Maduro es «ilegítimo», dice Trump (que ganó la presidencia de Estados Unidos con tres millones de votos menos que su oponente), un «dictador», dice el desquiciado vicepresidente Mike Pence, y un trofeo de petróleo en espera, dice el asesor de «seguridad nacional» John Bolton (quien cuando lo entrevisté en 2003 dijo: «Oye, ¿eres comunista, quizás incluso laborista?»).

Como «enviado especial a Venezuela» (maestro golpista), Trump ha nombrado a un criminal convicto, Elliot Abrams, cuyas intrigas al servicio de los presidentes Reagan y George W. Bush ayudaron a producir el escándalo Irán-Contra en la década de 1980 y a sumir a América Central en años de miseria empapada de sangre.

Dejando a un lado a Lewis Carroll, estos «locos» pertenecen a los noticieros de los años treinta. Sin embargo, sus mentiras sobre Venezuela han sido aceptadas con entusiasmo por aquellos a los que se les paga para mantener las cosas en su sitio.

En Channel 4 News, Jon Snow le gritó al diputado laborista Chris Williamson, «¡Mire, usted y el Sr. Corbyn están en una esquina muy desagradable [en Venezuela]»! Cuando Williamson intentó explicar por qué amenazar a un país soberano estaba mal, Snow le cortó el paso. «¡Has tenido una buena oportunidad!»

En 2006, Channel 4 News acusó efectivamente a Chávez de conspirar para fabricar armas nucleares con Irán: una fantasía. El entonces corresponsal en Washington, Jonathan Rugman, permitió que un criminal de guerra, Donald Rumsfeld, comparara a Chávez con Hitler, sin oposición.

Investigadores de la Universidad del Oeste de Inglaterra estudiaron los reportajes de la BBC sobre Venezuela durante un período de diez años. Examinaron 304 informes y encontraron que sólo tres de ellos se referían a alguna de las políticas positivas del gobierno. Para la BBC, el historial democrático de Venezuela, la legislación de derechos humanos, los programas de alimentos, las iniciativas de salud y la reducción de la pobreza no se cumplieron. El mayor programa de alfabetización de la historia de la humanidad no se llevó a cabo, al igual que los millones de personas que marchan en apoyo de Maduro y en memoria de Chávez, no existen.

Cuando se le preguntó por qué filmó solamente una manifestación de la oposición, la reportera de la BBC Orla Guerin tuiteó que era «demasiado difícil» estar en dos manifestaciones en un día.

Se ha declarado una guerra contra Venezuela, de la que es «demasiado difícil» informar sobre la verdad.

Es demasiado difícil informar sobre el colapso de los precios del petróleo desde 2014 como resultado en gran medida de las maquinaciones criminales de Wall Street. Es demasiado difícil informar sobre el bloqueo del acceso de Venezuela al sistema financiero internacional dominado por Estados Unidos como un sabotaje. Es demasiado difícil informar que las «sanciones» de Washington contra Venezuela, que han causado la pérdida de al menos 6.000 millones de dólares en ingresos de Venezuela desde 2017, incluyendo 2.000 millones de dólares en medicinas importadas, son ilegales, o sobre la negativa del Banco de Inglaterra a devolver las reservas de oro de Venezuela como un acto de piratería.

━━━

QUÉ HACER:
Cambia "Channel 4 News" por "el noticiero" y copia el fragmento del texto sobre Venezuela que va de "Dejando a un" a "Hitler, sin oposición.".

DATOS PROPORCIONADOS:
━━━

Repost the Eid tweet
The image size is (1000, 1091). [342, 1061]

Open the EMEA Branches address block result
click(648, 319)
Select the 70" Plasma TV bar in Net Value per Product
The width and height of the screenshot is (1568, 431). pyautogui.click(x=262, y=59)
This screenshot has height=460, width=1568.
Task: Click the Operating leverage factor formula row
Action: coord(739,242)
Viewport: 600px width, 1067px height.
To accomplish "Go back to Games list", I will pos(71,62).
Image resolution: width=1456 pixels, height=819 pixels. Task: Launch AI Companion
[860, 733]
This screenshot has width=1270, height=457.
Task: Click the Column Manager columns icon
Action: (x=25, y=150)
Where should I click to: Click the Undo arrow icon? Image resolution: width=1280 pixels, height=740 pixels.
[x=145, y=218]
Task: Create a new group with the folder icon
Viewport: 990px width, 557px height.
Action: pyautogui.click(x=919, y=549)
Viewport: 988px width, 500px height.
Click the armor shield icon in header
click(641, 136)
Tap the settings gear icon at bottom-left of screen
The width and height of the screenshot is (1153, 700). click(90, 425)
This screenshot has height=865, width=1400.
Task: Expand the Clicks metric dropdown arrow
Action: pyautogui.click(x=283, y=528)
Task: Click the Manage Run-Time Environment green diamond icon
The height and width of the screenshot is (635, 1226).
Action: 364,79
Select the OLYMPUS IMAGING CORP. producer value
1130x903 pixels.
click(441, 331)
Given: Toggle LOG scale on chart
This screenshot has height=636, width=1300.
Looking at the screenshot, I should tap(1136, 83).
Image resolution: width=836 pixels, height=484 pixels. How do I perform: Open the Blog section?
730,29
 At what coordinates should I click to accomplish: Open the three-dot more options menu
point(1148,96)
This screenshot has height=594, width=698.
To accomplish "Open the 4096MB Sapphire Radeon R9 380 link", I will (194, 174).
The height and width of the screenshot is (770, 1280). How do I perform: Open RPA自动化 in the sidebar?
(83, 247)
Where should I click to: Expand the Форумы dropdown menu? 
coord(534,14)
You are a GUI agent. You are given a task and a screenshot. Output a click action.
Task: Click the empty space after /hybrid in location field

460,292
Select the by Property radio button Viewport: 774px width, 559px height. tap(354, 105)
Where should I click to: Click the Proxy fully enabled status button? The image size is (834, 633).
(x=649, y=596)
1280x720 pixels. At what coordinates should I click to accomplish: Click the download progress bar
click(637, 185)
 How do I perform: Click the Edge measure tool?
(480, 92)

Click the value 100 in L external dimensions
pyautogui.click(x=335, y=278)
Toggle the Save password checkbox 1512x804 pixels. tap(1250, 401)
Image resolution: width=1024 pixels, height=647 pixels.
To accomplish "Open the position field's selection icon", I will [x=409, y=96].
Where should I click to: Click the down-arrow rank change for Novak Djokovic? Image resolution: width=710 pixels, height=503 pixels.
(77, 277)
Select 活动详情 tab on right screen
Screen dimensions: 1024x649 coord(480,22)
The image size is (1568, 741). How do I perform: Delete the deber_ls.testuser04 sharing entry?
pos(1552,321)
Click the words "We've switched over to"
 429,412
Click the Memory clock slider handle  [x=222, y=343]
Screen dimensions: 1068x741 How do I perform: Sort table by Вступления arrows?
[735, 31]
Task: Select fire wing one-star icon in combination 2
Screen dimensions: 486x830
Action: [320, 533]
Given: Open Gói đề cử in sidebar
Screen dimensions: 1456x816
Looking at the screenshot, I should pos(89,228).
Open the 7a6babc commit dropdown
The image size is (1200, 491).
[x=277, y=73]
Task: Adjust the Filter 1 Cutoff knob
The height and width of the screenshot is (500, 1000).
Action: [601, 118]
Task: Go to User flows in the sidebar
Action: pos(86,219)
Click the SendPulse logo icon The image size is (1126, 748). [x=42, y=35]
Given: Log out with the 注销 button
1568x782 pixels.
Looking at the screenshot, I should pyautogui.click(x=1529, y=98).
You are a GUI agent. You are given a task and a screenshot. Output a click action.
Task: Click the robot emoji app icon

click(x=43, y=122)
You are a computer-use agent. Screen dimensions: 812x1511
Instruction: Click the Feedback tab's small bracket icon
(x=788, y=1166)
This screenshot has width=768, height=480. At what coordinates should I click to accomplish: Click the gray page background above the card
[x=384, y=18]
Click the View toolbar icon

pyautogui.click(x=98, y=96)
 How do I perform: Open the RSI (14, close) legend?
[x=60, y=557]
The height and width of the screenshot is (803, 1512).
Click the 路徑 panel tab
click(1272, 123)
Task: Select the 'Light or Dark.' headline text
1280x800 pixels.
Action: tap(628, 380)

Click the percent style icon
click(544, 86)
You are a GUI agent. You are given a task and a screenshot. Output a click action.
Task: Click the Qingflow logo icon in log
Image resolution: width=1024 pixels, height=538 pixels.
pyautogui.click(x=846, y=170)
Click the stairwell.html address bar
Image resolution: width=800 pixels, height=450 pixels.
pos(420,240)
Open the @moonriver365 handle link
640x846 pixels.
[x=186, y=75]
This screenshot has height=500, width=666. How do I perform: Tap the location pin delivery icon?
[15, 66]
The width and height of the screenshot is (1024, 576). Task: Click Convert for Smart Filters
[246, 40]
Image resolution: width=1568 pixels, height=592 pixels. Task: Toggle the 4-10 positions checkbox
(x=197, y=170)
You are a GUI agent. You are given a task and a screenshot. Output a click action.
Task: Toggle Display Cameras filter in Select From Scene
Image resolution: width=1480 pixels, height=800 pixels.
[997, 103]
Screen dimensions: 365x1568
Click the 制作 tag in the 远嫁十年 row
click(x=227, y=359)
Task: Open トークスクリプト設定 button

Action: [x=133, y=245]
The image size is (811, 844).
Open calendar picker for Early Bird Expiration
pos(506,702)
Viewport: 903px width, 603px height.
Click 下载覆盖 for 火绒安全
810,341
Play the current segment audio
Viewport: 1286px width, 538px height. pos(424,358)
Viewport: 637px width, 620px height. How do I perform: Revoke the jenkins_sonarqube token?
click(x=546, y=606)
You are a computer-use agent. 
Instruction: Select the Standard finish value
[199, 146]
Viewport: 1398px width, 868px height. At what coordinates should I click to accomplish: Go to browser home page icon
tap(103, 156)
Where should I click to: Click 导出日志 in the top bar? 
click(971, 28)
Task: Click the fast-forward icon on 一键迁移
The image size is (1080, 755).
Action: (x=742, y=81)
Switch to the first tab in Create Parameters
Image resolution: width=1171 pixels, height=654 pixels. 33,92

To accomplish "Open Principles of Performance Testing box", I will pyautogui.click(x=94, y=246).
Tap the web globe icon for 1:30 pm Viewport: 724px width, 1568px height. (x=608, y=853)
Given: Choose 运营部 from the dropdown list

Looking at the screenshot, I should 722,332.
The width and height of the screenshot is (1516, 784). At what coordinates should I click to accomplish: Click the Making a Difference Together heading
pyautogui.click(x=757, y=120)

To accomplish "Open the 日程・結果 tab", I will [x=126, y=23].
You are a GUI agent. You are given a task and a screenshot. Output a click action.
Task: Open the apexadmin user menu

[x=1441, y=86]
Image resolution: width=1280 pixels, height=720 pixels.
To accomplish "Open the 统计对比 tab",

━━━

TU RESPUESTA:
Dejando a un lado a Lewis Carroll, estos «locos» pertenecen a los noticieros de los años treinta. Sin embargo, sus mentiras sobre Venezuela han sido aceptadas con entusiasmo por aquellos a los que se les paga para mantener las cosas en su sitio.

En el noticiero, Jon Snow le gritó al diputado laborista Chris Williamson, «¡Mire, usted y el Sr. Corbyn están en una esquina muy desagradable [en Venezuela]»! Cuando Williamson intentó explicar por qué amenazar a un país soberano estaba mal, Snow le cortó el paso. «¡Has tenido una buena oportunidad!»

En 2006, el noticiero acusó efectivamente a Chávez de conspirar para fabricar armas nucleares con Irán: una fantasía. El entonces corresponsal en Washington, Jonathan Rugman, permitió que un criminal de guerra, Donald Rumsfeld, comparara a Chávez con Hitler, sin oposición.